EXERCISE MATERIAL Block Start

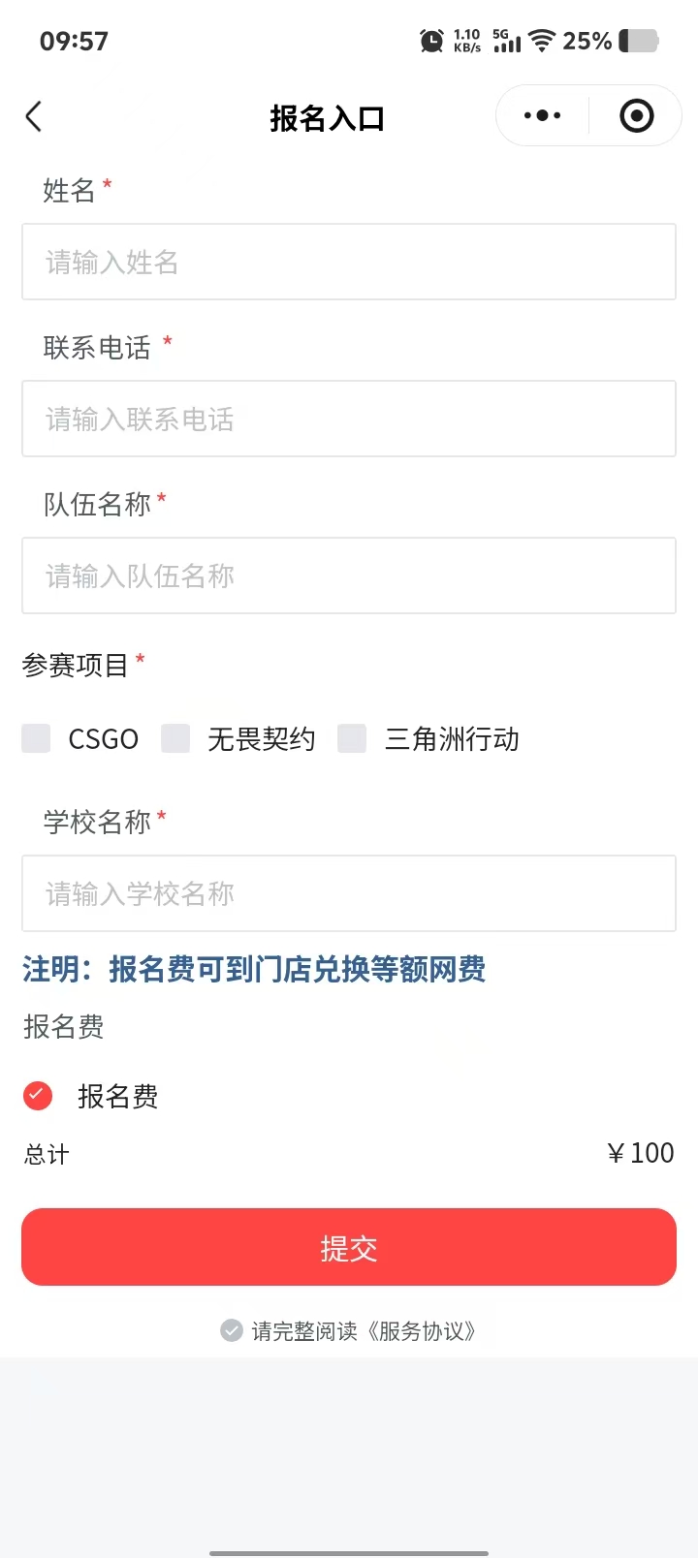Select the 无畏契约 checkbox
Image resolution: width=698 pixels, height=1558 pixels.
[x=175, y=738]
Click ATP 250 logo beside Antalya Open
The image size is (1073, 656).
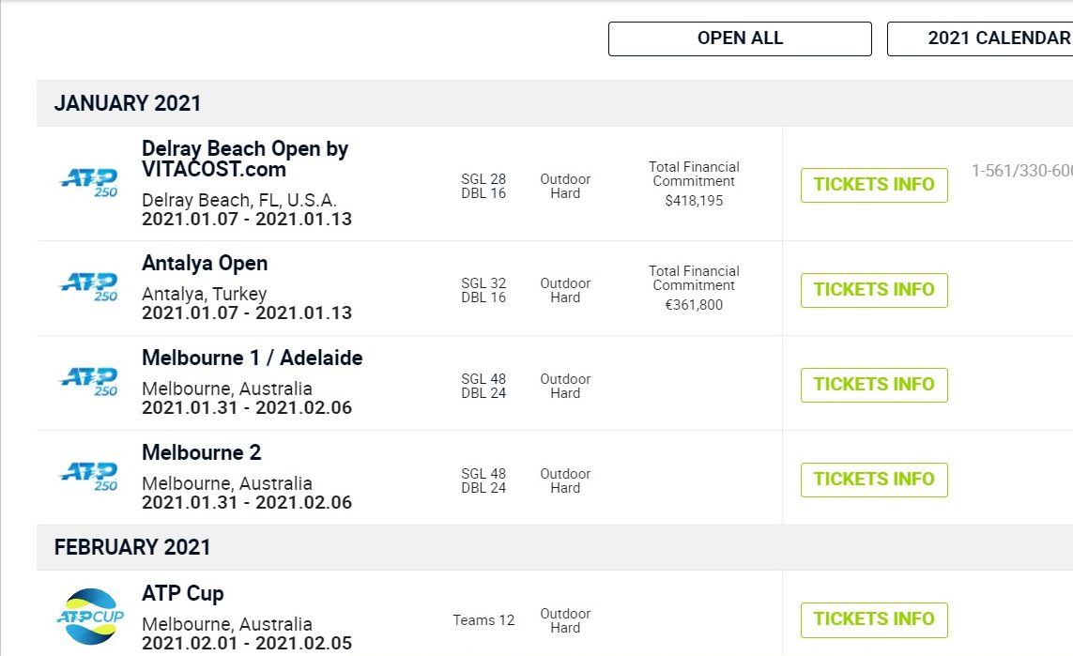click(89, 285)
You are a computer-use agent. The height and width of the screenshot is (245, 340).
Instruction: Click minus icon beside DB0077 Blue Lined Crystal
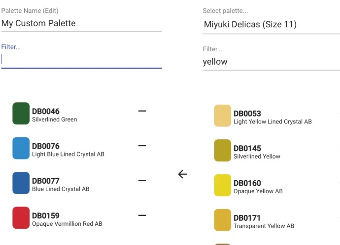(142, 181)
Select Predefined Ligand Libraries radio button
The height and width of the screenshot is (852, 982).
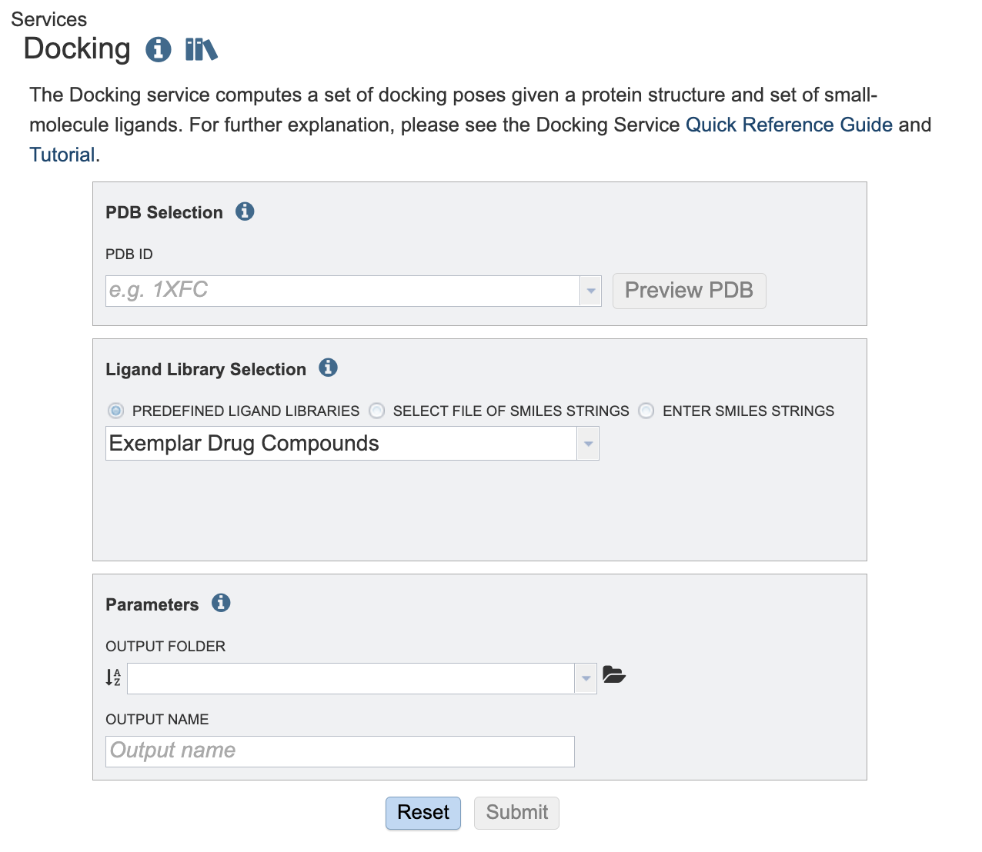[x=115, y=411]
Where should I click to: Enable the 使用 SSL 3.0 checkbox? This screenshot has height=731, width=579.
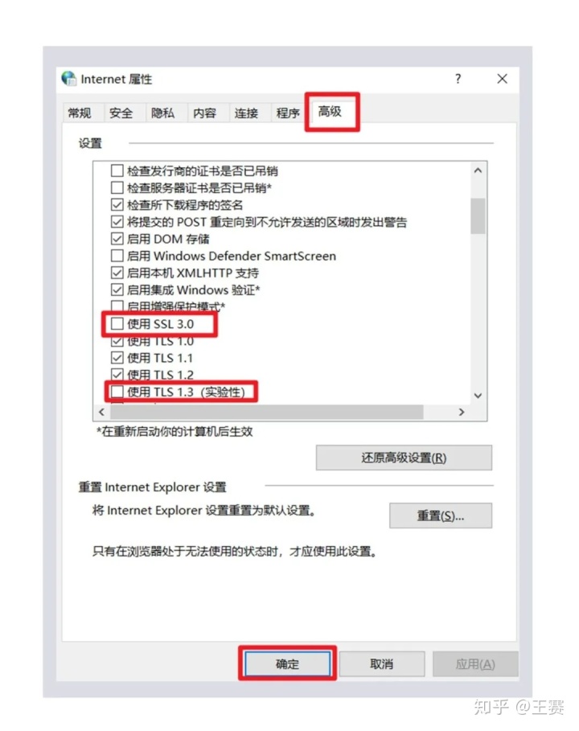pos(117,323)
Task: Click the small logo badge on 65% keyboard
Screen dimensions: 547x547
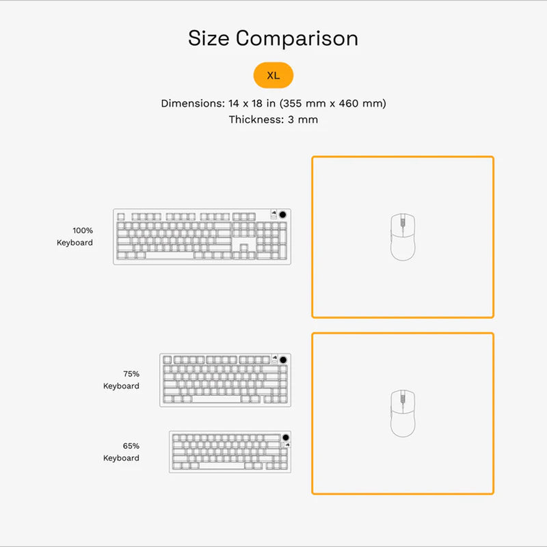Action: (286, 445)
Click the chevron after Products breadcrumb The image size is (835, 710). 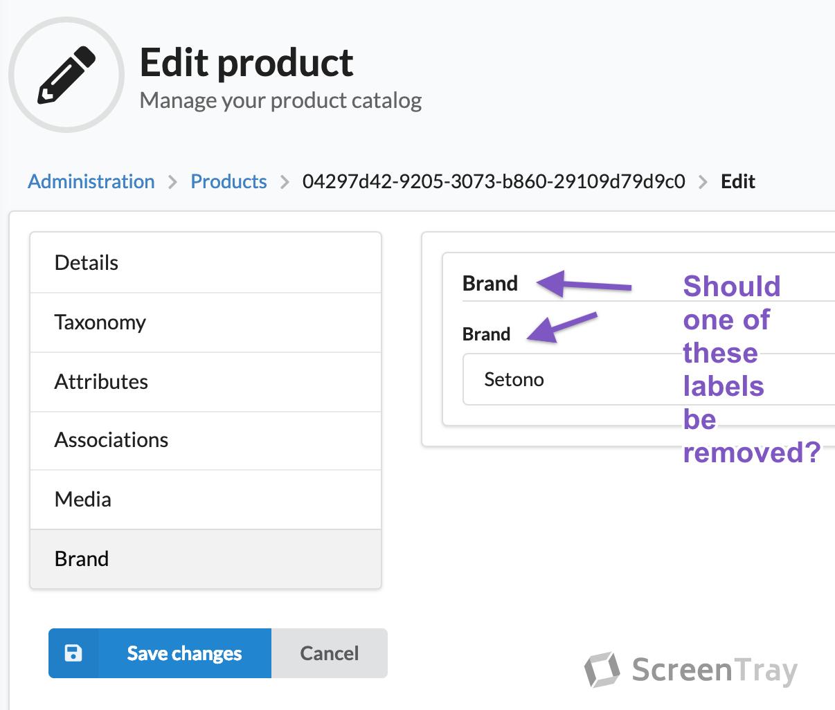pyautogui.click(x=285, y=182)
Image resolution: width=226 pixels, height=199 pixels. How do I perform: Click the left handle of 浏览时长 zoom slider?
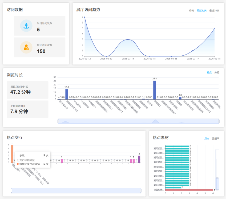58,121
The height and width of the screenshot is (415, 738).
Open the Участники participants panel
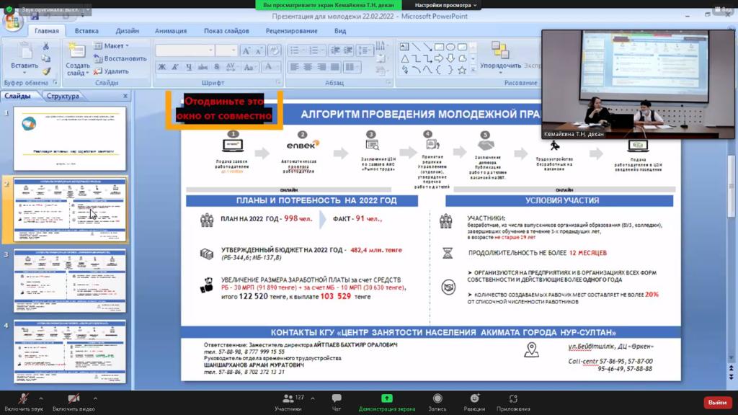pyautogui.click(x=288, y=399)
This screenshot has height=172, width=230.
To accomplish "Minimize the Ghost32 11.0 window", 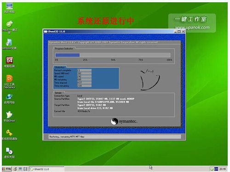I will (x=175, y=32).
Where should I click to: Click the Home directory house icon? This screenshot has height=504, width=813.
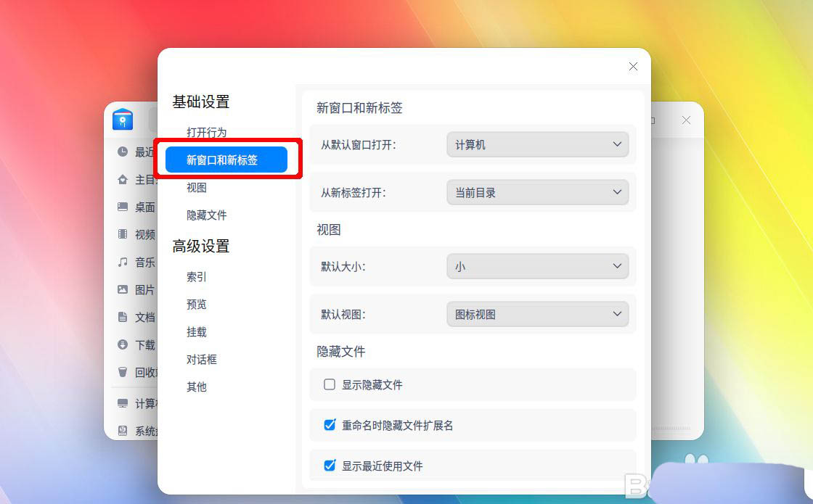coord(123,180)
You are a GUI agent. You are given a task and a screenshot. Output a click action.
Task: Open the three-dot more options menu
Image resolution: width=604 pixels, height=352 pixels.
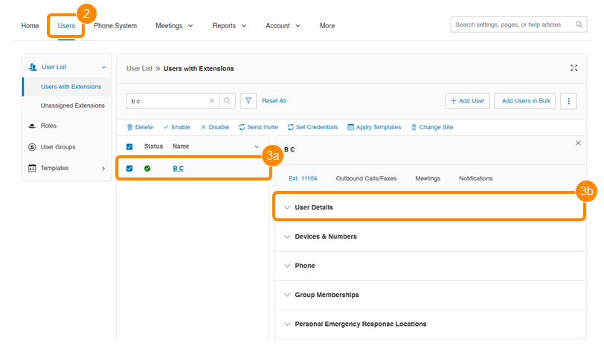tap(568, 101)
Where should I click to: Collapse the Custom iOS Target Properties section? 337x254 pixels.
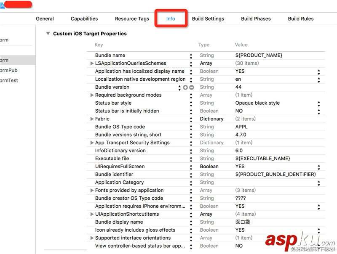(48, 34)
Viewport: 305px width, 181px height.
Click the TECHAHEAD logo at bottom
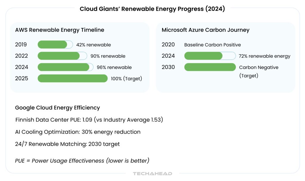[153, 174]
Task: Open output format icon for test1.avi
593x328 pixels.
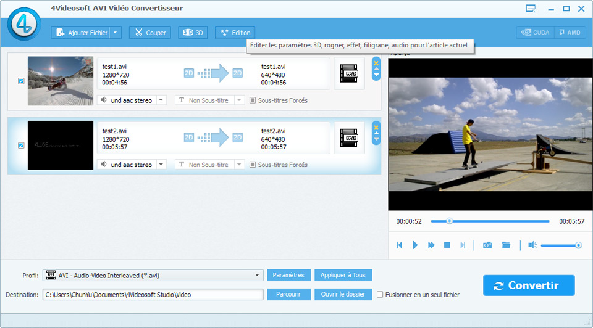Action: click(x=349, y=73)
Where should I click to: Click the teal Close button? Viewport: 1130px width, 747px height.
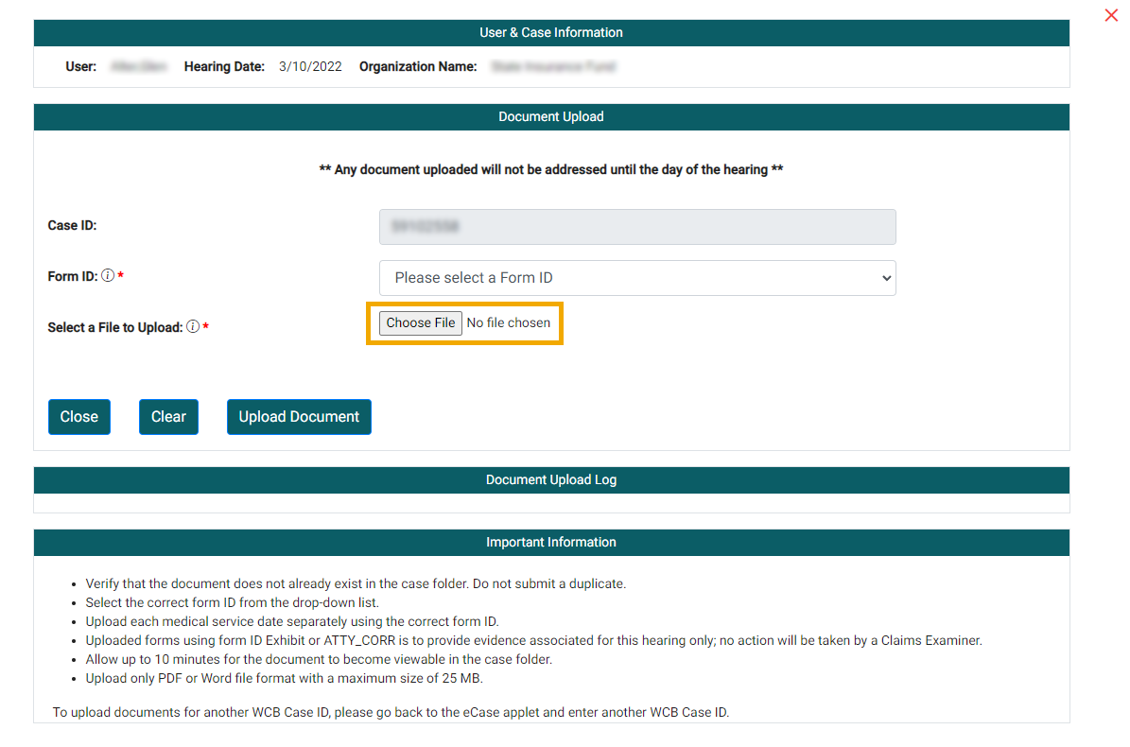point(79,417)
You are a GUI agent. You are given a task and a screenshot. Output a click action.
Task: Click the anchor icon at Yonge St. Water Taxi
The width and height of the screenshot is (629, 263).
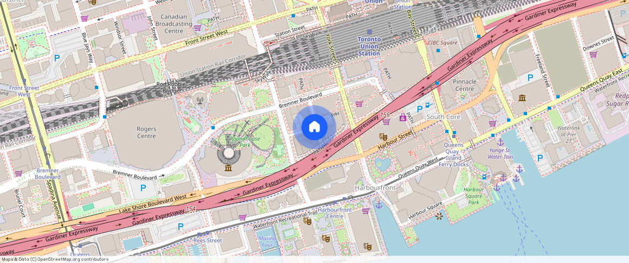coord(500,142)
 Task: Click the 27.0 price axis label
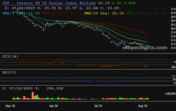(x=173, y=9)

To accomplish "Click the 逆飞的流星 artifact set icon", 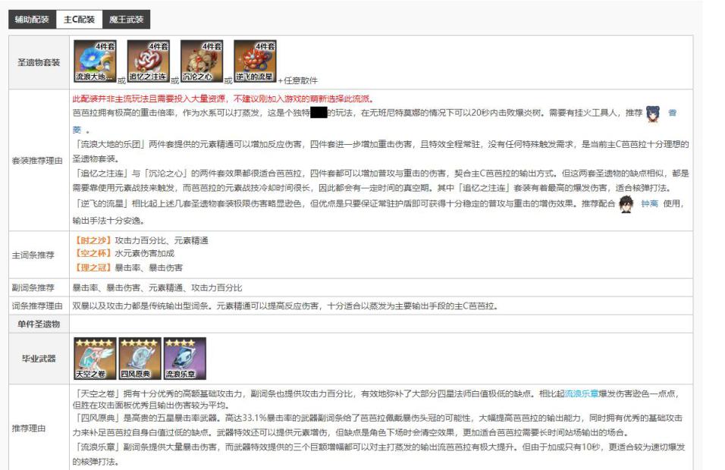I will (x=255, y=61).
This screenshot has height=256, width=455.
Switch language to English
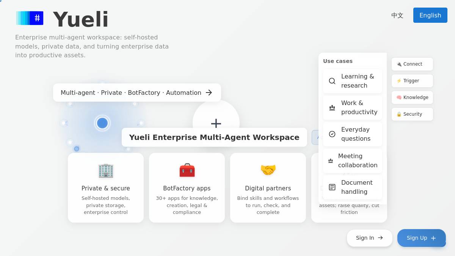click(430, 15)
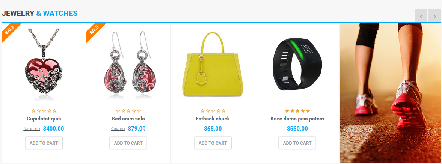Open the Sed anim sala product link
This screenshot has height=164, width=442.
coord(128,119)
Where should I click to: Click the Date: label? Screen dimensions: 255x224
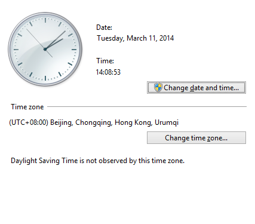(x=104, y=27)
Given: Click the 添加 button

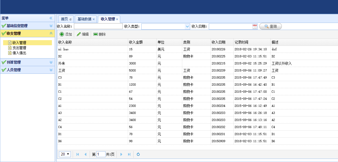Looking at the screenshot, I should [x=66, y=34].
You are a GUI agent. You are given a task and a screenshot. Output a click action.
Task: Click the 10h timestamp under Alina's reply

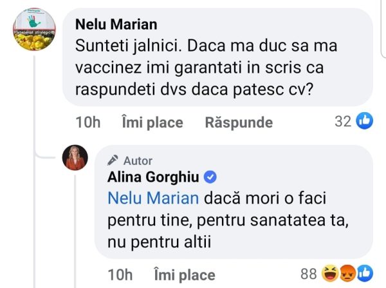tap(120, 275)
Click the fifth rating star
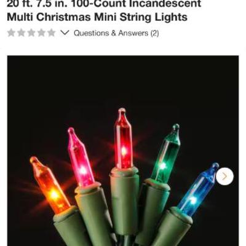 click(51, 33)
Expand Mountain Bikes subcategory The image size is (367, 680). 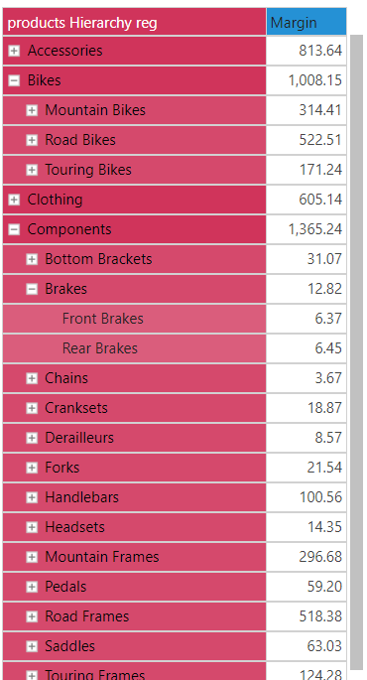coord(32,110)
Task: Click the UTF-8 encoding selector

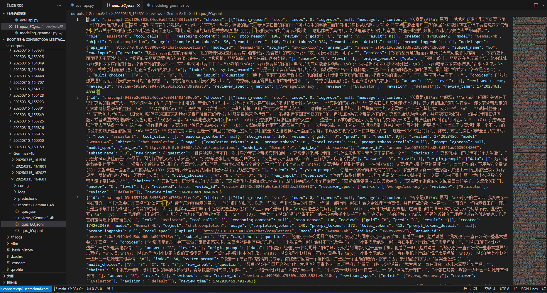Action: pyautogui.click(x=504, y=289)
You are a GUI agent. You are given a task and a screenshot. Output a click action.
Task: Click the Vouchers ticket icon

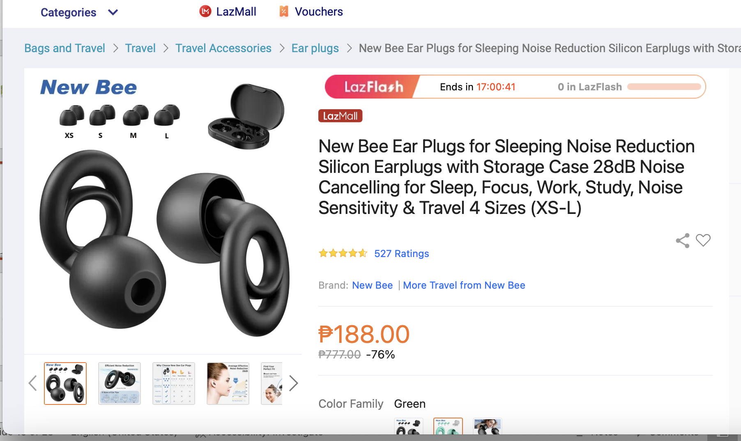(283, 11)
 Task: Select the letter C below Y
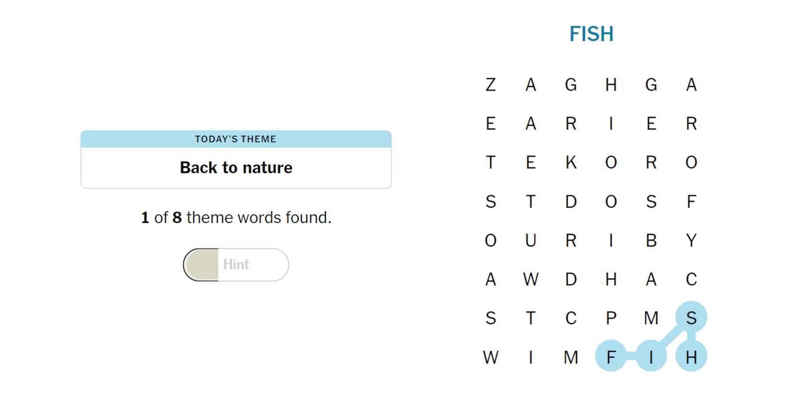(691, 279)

EXERCISE MATERIAL Block End

== THE PROBLEM ==
Reproduce the data above exactly, but only the lines from the one showing "Click ATP 250 logo beside Antalya Open" through the one showing "Select Predefined Ligand", with both ends kept and the pictures left out.

== ANSWER TO THIS EXERCISE ==
Click ATP 250 logo beside Antalya Open
The image size is (1073, 656).
click(89, 285)
You are a computer-use agent. The height and width of the screenshot is (245, 340).
Instruction: Click minus icon beside DB0077 Blue Lined Crystal
(142, 181)
Select Predefined Ligand Libraries radio button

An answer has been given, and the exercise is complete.